Eppure secondo Amnesty International, l’Arabia Saudita fa parte dei paesi che applicano la pena di morte ed il cui triste bilancio di esecuzioni è ancora aumentato. Il metodo più utilizzato è quello della decapitazione in un clima di cinismo al quale si aggiunge la sordità agli appelli da parte di associazioni ed anche di Capi di Stato la cui sincerità potrebbe essere messa in dubbio.
Chi sta intervenendo per Raëf Badawi, il blogger saudita condannato a 10 anni di prigione ed a mille frustate per aver parlato di un’Arabia Saudita più libera? Chi sta intervenendo per il giovanissimo Ali Mohammed al-Nimr condannato a morte nel maggio scorso per aver manifestato contro la monarchia? E per il poeta palestinese Ashraf Fayad condannato a morte per apostasia? Fayad che rappresentò l’Arabia Saudita alla Biennale di Venezia nel 2013 ma indagato della “polizia religiosa” per propositi atei. Già la definizione “polizia religiosa” è inquietante.
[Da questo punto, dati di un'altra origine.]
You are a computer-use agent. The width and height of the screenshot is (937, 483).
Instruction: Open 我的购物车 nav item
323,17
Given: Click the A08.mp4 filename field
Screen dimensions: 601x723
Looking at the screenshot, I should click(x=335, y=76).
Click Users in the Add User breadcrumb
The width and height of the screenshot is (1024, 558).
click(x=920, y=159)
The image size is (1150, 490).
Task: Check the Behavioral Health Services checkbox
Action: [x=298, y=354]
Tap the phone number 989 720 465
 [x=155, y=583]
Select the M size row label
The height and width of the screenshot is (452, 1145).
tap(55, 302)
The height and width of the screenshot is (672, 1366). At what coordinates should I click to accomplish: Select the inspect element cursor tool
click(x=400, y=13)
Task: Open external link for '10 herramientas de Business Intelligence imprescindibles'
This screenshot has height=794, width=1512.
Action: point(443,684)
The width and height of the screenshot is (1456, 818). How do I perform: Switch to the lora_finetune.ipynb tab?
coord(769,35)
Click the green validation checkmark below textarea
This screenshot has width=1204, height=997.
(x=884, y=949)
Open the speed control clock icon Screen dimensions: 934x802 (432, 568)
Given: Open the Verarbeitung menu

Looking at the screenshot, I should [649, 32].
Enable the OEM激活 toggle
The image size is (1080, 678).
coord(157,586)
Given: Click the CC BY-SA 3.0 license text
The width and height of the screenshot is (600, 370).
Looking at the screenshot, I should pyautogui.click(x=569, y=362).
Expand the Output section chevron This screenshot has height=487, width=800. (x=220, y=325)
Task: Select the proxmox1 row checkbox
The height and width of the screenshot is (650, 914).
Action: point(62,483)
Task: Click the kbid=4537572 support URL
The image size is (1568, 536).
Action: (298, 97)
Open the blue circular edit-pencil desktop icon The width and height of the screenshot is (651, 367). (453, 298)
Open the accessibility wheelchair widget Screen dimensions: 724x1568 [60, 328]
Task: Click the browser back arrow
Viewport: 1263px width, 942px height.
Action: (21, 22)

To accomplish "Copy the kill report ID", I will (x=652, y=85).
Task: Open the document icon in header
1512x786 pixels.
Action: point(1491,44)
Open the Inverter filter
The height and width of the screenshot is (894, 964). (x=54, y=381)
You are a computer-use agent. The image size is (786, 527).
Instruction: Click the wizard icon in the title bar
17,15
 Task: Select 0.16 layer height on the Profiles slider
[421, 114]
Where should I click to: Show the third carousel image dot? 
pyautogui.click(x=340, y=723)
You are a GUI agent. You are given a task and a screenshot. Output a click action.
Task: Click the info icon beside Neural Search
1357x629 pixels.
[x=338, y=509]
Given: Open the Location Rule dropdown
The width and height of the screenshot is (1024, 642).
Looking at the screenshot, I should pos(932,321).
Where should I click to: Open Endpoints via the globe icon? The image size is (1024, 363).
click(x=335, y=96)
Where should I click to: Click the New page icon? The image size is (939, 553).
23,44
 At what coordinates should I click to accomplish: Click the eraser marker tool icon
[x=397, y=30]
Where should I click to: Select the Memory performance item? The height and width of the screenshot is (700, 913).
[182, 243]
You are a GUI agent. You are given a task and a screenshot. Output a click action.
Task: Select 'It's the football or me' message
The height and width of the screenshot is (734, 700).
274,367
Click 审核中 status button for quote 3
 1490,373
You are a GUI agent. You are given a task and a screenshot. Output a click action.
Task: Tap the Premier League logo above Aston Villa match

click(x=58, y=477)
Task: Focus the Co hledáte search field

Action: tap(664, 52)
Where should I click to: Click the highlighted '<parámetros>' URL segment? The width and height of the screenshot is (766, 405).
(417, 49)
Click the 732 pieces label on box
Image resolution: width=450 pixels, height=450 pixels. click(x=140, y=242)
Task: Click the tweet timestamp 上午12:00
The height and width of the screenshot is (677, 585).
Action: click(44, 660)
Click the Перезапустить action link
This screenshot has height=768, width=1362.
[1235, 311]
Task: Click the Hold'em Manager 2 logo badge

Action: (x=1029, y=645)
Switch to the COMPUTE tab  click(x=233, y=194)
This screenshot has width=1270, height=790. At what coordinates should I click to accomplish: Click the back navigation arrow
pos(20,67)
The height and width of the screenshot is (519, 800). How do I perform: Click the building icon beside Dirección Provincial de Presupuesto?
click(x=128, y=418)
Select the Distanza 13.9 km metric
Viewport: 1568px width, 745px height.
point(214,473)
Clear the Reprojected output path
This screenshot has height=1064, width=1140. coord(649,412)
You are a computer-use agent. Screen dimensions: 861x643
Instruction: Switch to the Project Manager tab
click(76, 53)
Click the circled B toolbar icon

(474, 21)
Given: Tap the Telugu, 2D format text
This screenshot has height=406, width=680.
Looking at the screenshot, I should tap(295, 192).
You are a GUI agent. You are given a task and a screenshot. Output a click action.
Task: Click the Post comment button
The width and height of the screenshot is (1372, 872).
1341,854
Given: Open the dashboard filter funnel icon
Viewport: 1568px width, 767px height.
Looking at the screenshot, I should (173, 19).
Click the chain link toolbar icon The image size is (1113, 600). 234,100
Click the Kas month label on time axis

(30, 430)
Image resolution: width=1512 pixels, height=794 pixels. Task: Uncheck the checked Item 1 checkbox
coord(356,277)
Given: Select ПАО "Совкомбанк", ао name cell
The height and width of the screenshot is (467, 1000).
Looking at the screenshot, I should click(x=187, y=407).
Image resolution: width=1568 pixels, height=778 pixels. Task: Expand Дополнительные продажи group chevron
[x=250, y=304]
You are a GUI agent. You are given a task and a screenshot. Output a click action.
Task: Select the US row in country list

Questi tre ragazzi sono un simbolo ma l’elenco è troppo lungo. Human Rights Watch, Amnesty International ed altre associazioni per i diritti umani continuano a ricordare la loro sorte al mondo. La loro e quella di tanti sconosciuti.
Renzi è andato in visita nel reame in novembre. Amnesty International Italia e Rete Italiana per il Disarmo, l’Osservatorio permanente sulle armi leggere e sulle politiche di difesa e sicurezza (Opal) di Brescia avevano richiesto la sospensione dell’invio di sistemi militari all’Arabia Saudita impegnata in un sanguinoso conflitto nello Yemen. Di diritti umani non è stata questione e l’Italia continua ad esportare bombe. Ma non è proprio l’Italia la promotrice del “Trattato internazionale sul commercio di armi”?
La Francia non è da meno. Vogliamo ricordare il tweet del 13 ottobre scorso del Primo Ministro Manuel Valls? “Francia-Arabia Saudita: 10 miliardi di € dei contratti ! Il Governo (francese) mobilitato per le aziende ed il lavoro”.
Meno male che c’è la Svezia che, nel marzo scorso, ha posto fine all’accordo di collaborazione militare firmato con l’Arabia Saudita nel 2005. L’Ambasciatore saudita è stato richiamato in patria ma gli svedesi hanno mantenuto la loro decisione.
Intanto che i tre ragazzi possono solo sperare nella grazie reale, i grandi di questo mondo parlano del futuro ecologico del pianeta e della pace.